> **EXTRACT PROVIDED**:
== == ==

The average observed level of pheS gene interspecies sequence similarity was 69.7% ± 4.9% (± standard deviation), with the interspecies gap of neighboring species exceeding 10% in most cases. The average intraspecies sequence similarity was 99.2% ± 1.6% (StDev), which is comparable to the intraspecies dissimilarity of up to 3% reported earlier (33). Most type strains shared <97% pheS gene sequence similarities. The chosen arbitrary threshold allowed for clear species calling for all but six validly described species: L. amylovorus and L. kitasatonis shared 98.5% pheS gene sequence similarity, while Apilactobacillus micheneri and A. timberlakei shared 98.9% pheS gene sequence similarity (Table 2). Here, we named the clades “L. amylovorus/kitasatonis” and “A. micheneri/timberlakei” (Table 2). On the basis of our analyses, the species Companilactobacillus mishanensis and C. salsicarnum shared 100% 16S rRNA gene sequence similarity and 100% pheS gene sequence similarity and showed an average nucleotide identity (ANI) of 99.9%. Since both species were described between October 2019 (35) and November 2019 (36), they may not have been compared at the genomic level prior to this study. Hence, it is likely that the C. salsicarnum species characterized by Schuster et al. in 2019 (36) represents a later heterotypic synonym of the C. mishanensis species characterized by Wei et al. in 2019 (35). Here, we assigned the clade name “C. mishanensis.”
TABLE 2.

== == ==

> **TASK INSTRUCTIONS**:
(a) Can you condense the paragraph in the pheS gene extract that begins "The average observed level of pheS gene" into a brief bulleted list that keeps its main facts?
(b) According to the pheS gene extract, why might Companilactobacillus mishanensis and C. salsicarnum not have been compared at the genomic level before this study?
The records further down come from a separate, unrelated source.

> **DATA SHOWN**:
== == ==

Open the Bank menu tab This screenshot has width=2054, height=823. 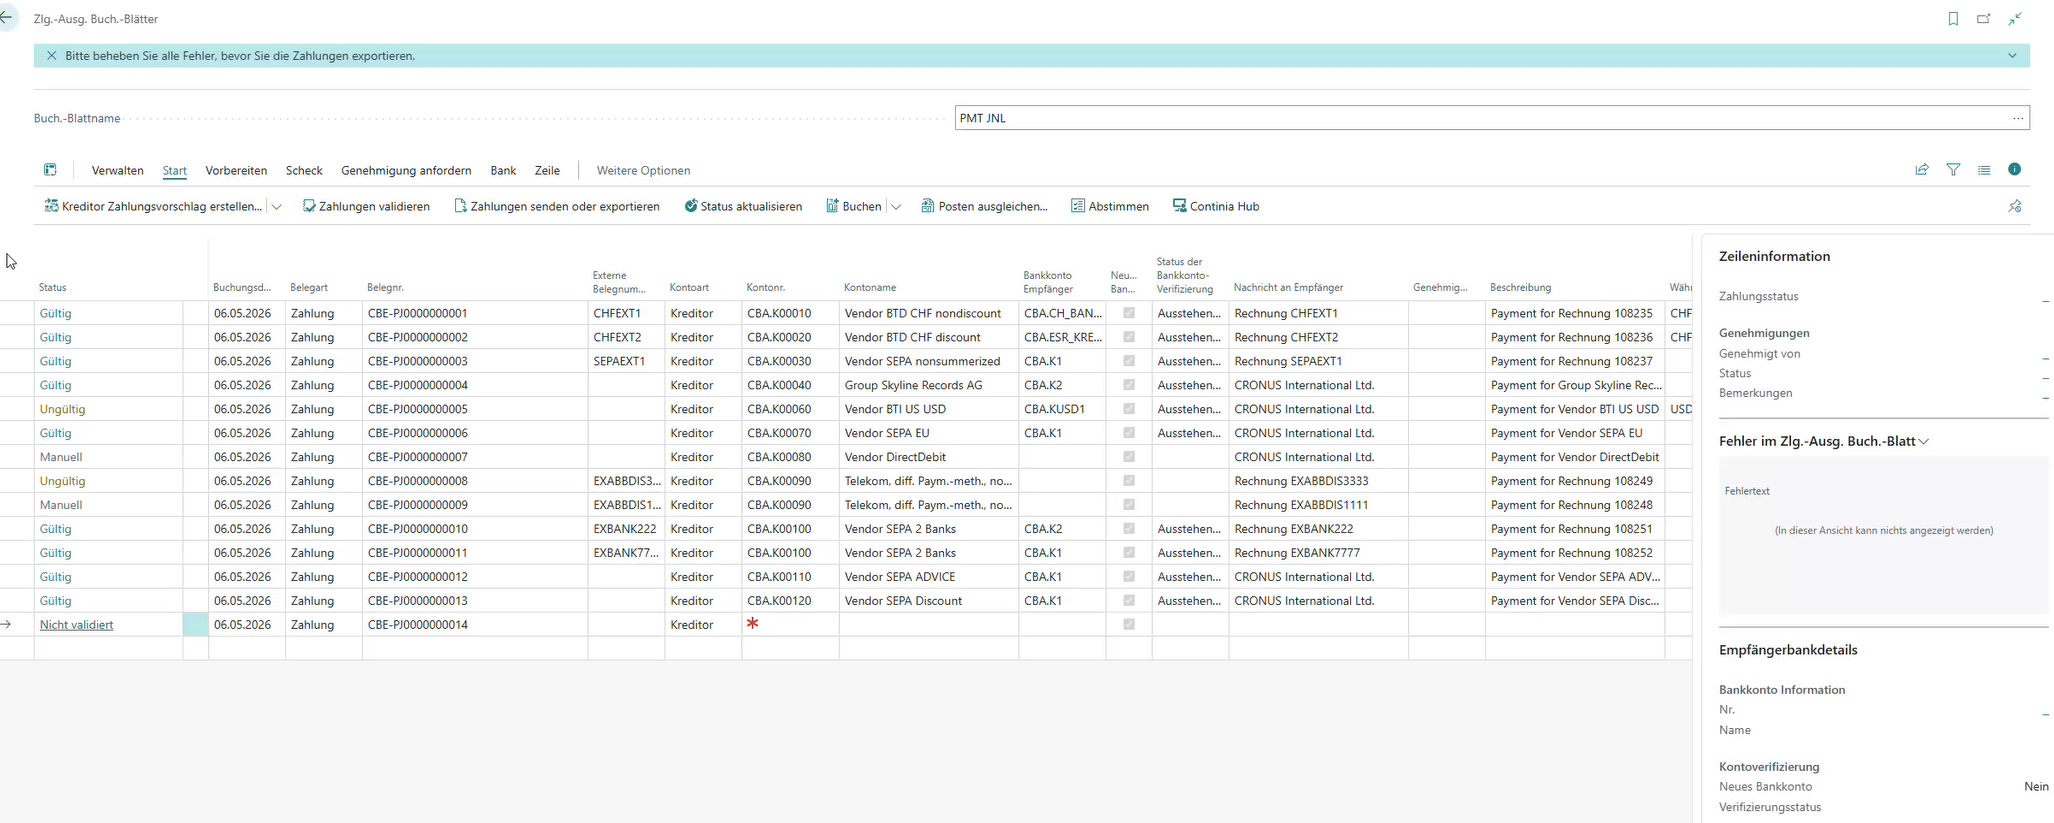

== == ==

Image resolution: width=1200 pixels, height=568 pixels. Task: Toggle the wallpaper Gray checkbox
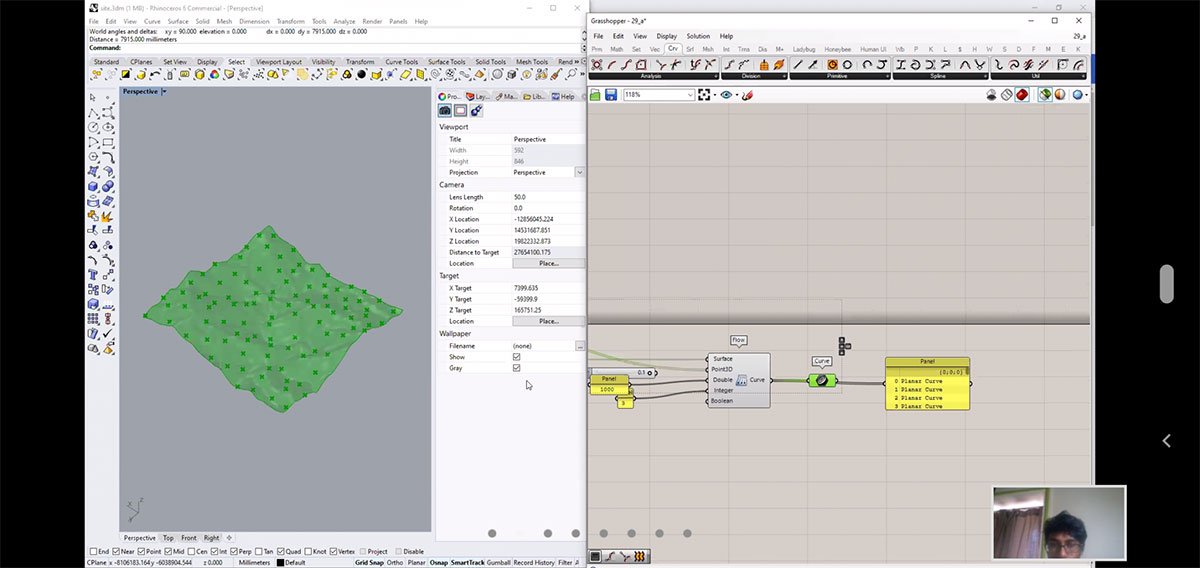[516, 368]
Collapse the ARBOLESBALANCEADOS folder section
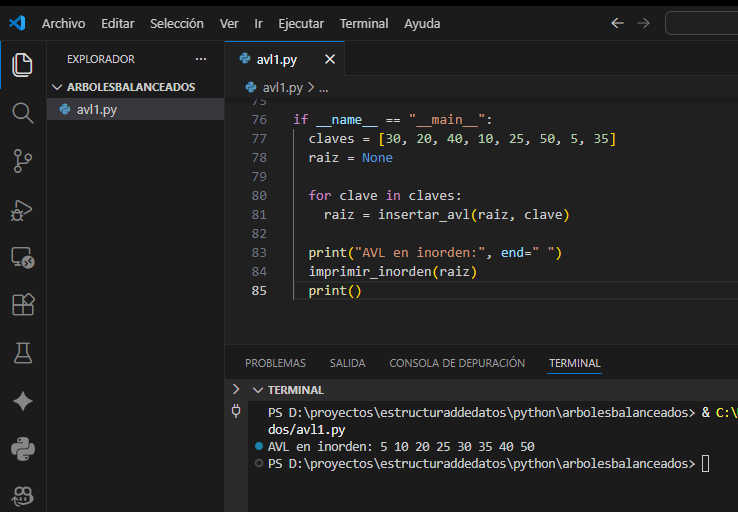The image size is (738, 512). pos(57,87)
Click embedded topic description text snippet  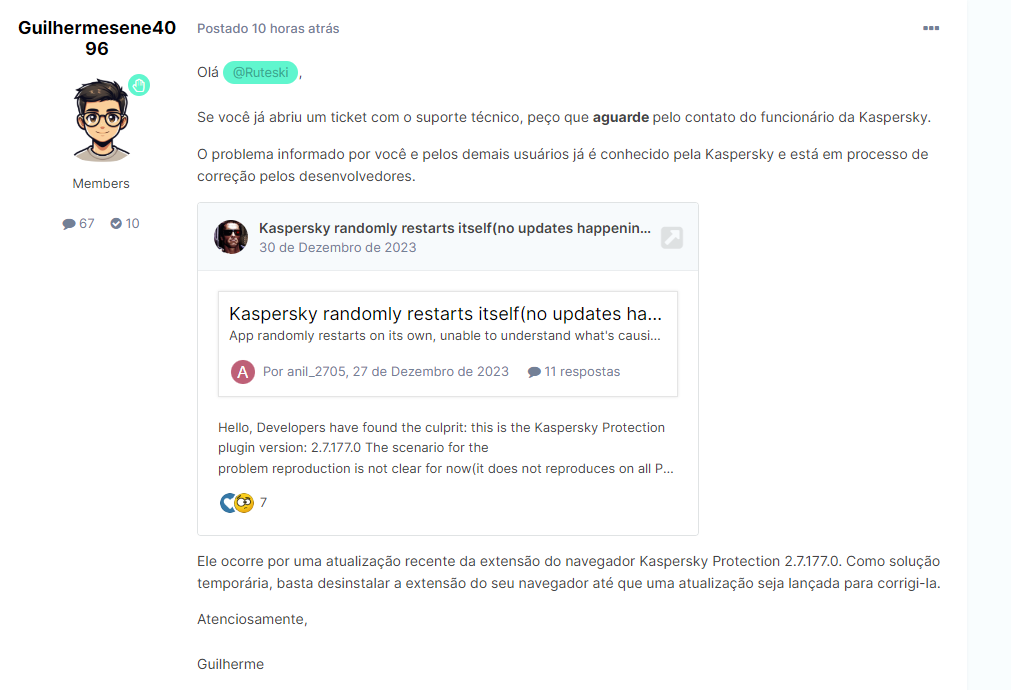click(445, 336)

== == ==

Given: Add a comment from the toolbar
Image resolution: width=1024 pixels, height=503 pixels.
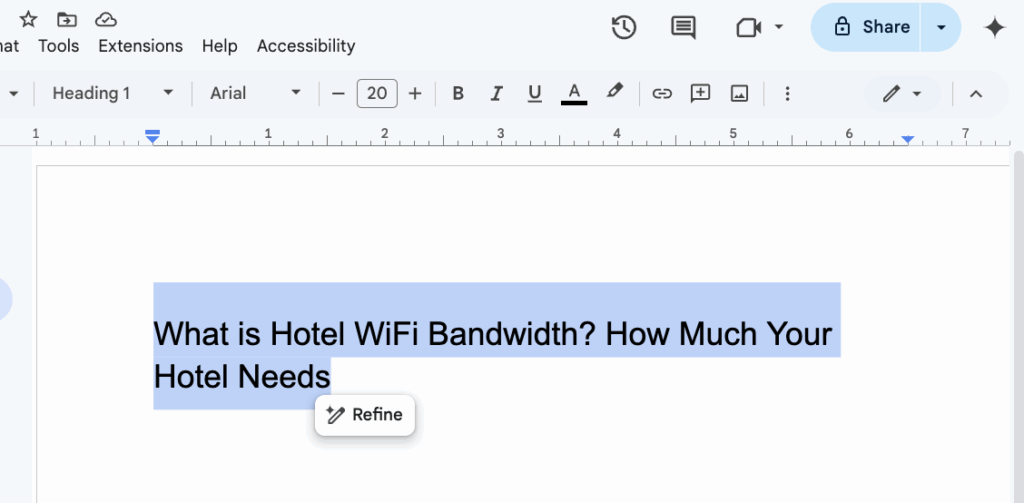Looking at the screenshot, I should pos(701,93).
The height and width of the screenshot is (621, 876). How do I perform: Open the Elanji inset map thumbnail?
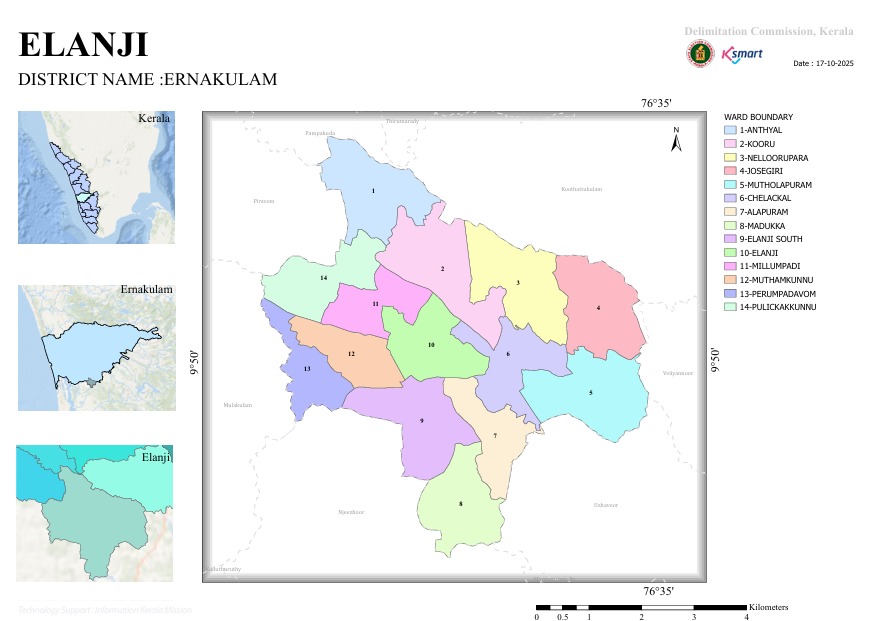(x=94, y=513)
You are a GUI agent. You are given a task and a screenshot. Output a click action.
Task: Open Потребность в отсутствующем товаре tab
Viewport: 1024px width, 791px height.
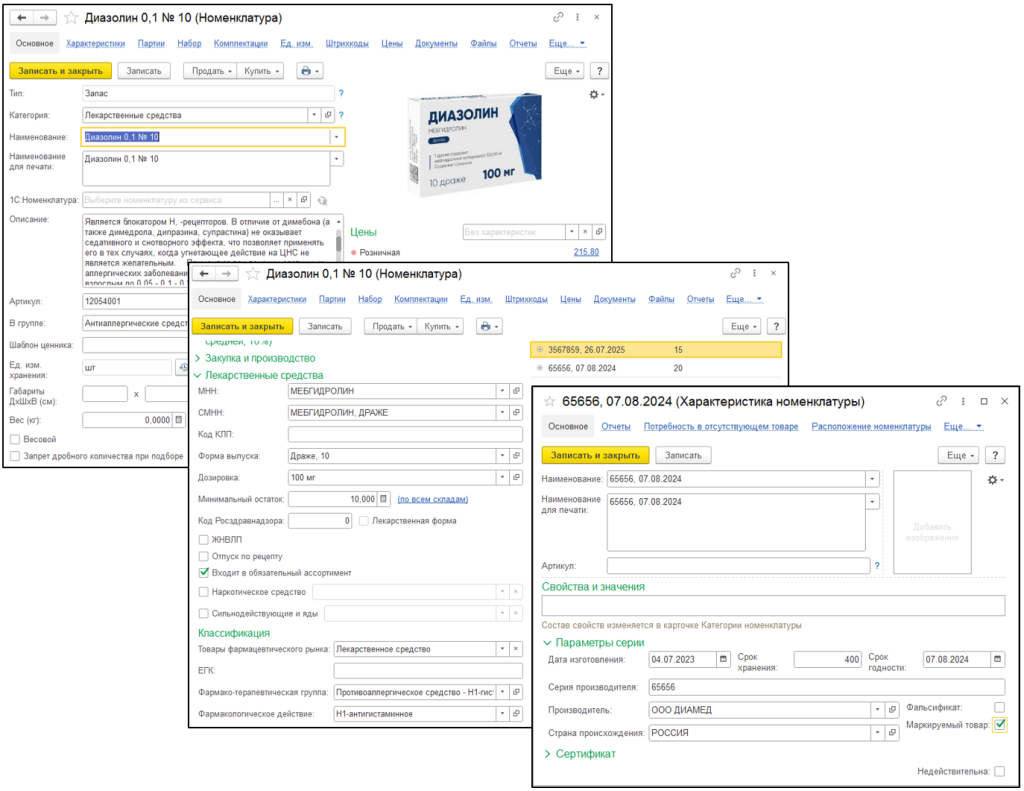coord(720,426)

== == ==

> **EXPECTED OUTPUTS**:
(a)
- Average interspecies pheS similarity: 69.7% ± 4.9%; the gap between neighboring species was over 10% in most cases.
- Average intraspecies similarity: 99.2% ± 1.6%, comparable to the earlier-reported intraspecies dissimilarity of up to 3%.
- Most type strains shared <97% pheS similarity. This threshold separated all but six validly described species.
- L. amylovorus and L. kitasatonis (98.5%) were named clade "L. amylovorus/kitasatonis."
- A. micheneri and A. timberlakei (98.9%) were named clade "A. micheneri/timberlakei."
- C. mishanensis and C. salsicarnum shared 100% 16S rRNA and pheS similarity, with 99.9% ANI.
- Both were described between October and November 2019, so they may not have been compared genomically before.
- C. salsicarnum is likely a later heterotypic synonym of C. mishanensis, so the clade was named "C. mishanensis."

(b) Both species were described within a short window, between October 2019 and November 2019. That timing means they may not have been compared at the genomic level earlier.